- [TASK]
Read the listing below and copy out every line that holds "pixels".

- [DATASET CONTENT]
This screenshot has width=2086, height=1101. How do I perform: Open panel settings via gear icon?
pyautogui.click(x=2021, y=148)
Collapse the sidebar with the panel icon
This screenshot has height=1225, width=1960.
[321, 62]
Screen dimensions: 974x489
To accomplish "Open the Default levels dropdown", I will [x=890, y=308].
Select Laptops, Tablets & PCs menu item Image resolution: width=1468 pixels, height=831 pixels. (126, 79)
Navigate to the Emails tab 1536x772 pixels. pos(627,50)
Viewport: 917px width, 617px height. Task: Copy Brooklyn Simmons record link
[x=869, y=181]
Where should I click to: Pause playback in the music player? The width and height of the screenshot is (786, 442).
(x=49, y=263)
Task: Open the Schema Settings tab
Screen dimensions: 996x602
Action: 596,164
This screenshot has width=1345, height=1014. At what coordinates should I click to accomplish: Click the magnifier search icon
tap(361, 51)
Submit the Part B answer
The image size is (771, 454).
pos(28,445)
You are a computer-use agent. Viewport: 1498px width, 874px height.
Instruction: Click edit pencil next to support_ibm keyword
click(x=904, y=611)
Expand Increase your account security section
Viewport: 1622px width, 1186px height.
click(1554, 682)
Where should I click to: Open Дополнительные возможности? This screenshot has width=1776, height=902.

- [ANSWER SECTION]
Select Laptops, Tablets & PCs menu item Image resolution: width=1468 pixels, height=831 pixels. (126, 79)
Navigate to the Emails tab 1536x772 pixels. pos(627,50)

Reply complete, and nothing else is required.